Tino Silva wants to represent you on the Santa Clara City Council.

Silva has been a member of Santa Clara’s Charter Review Committee and its Parks and Recreation commission. He was the president of the Santa Clara Youth Soccer League, holds a Master’s Degree in counseling psychology from Santa Clara University, and has worked in the human resources field for more than 15 years.

“I think Santa Clara needs someone who will stand up for what Santa Clara wants and what Santa Clara needs,” he said. “I understand and connect with folks to really be able to engage with them, to be able to peel the onion.”

Silva said his background allows him to “look at the big picture” and allows him to deal with conflict in a productive way.

Another part of advocating for Santa Clarans is being a fierce negotiator, he said.
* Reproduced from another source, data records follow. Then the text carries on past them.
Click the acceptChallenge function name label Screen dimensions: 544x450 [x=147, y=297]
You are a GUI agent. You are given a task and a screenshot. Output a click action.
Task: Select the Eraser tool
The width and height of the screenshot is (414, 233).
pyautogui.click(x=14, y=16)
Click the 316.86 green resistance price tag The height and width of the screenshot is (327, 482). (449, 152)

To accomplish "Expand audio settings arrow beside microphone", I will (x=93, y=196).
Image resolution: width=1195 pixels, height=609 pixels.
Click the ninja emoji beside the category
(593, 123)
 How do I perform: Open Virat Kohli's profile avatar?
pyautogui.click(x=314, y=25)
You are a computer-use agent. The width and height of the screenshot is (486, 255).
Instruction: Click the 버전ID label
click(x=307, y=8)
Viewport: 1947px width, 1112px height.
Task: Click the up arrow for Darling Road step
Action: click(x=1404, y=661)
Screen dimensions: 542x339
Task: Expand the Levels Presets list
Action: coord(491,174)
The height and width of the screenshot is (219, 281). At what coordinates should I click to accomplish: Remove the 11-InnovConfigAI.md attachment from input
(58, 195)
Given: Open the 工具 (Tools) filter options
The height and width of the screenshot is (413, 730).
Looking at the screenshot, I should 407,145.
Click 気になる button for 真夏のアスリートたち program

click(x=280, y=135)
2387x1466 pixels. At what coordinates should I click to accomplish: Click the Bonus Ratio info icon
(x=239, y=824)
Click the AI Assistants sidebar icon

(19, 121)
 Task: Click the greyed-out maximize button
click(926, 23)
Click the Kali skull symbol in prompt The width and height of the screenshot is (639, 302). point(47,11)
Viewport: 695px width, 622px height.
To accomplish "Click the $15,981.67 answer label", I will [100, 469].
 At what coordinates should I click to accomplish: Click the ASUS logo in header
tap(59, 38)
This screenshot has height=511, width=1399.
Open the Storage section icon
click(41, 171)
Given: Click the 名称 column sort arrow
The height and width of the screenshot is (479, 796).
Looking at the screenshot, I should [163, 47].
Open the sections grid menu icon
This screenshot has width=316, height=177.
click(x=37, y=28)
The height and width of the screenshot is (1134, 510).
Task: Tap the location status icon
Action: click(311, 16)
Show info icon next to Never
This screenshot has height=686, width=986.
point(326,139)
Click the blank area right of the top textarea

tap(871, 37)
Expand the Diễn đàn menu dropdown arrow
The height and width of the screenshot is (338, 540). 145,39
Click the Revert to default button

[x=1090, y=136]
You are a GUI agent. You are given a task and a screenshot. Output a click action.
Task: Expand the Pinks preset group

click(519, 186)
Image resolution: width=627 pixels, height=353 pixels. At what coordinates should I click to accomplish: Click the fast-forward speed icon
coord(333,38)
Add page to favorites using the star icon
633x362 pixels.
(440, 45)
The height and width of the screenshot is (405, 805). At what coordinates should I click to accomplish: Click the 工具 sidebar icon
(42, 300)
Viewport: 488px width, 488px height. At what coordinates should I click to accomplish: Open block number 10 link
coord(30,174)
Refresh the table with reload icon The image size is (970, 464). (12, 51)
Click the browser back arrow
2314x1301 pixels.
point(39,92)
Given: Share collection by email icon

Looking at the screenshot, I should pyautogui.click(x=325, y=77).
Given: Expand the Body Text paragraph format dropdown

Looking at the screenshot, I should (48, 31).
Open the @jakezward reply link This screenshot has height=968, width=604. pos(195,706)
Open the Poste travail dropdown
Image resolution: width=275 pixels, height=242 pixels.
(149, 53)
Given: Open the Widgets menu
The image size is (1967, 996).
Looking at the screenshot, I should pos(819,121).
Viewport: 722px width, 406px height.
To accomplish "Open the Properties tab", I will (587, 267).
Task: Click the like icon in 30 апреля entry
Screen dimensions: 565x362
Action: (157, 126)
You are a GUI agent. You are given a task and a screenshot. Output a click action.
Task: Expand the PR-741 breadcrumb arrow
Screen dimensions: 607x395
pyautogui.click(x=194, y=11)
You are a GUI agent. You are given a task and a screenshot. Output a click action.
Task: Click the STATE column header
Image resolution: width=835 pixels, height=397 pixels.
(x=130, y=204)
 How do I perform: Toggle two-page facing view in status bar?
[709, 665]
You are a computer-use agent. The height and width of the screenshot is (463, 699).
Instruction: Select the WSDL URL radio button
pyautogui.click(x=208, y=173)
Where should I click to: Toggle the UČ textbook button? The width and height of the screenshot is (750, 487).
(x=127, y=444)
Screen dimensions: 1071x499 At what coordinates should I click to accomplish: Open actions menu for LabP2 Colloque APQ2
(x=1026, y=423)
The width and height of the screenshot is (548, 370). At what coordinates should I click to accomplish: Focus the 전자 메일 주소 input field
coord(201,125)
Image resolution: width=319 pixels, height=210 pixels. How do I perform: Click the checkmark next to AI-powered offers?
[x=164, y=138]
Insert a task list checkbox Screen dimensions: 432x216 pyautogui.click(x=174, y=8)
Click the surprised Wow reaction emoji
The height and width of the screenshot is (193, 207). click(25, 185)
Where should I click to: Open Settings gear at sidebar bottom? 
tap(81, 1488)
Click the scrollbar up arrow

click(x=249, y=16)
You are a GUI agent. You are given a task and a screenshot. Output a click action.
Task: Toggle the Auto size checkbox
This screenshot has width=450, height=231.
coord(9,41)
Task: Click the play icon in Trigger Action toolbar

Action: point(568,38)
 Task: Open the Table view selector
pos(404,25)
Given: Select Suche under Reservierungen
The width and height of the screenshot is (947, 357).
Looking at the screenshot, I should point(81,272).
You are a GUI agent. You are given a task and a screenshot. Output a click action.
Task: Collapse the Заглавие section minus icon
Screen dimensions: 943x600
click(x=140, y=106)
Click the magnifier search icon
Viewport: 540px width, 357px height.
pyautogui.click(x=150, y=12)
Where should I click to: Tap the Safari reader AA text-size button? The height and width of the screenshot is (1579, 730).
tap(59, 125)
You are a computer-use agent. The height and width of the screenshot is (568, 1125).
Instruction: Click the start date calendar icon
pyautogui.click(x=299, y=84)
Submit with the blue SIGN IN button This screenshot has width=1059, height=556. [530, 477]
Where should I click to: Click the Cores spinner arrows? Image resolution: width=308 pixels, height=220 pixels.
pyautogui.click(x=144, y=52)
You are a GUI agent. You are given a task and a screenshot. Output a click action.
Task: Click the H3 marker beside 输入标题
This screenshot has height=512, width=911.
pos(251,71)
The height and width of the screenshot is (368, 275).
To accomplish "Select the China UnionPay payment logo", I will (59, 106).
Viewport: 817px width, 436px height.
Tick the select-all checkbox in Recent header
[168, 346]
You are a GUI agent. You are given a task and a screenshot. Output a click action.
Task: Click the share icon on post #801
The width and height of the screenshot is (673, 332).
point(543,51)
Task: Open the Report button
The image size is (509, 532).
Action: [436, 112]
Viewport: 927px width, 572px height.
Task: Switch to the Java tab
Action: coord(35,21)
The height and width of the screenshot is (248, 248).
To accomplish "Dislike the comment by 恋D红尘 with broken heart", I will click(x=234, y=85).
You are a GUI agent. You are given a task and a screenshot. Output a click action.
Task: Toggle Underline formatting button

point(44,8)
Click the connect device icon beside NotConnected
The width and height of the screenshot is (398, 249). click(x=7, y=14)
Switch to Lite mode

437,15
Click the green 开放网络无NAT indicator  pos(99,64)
The current Council is not striving to get the most out of every new development project nor is it striving to protect the city’s assets, he said, singling out the issue with the Youth Soccer Park near Levi’s Stadium.

He characterized himself as “not afraid to stand up to developers.”

The Council should ask for more from developers, he said, because “it isn’t like the city is broke.” He called the idea that protecting recreational space would slow down development “ludacris.” If anything, the Council should look to add more recreation to make the city more attractive so people will want to live and work here, he said.

“Our park system is dismal. People get splinters sitting on the benches. The slides were put in 60 years ago,” he said.

He said the swim center is falling apart and that Santa Clara should build another swim center, another community recreation center and should have its own theater. The city needs more daycare for working families; it needs more gyms. Santa Clara is running out of places to “eat and congregate,” he said.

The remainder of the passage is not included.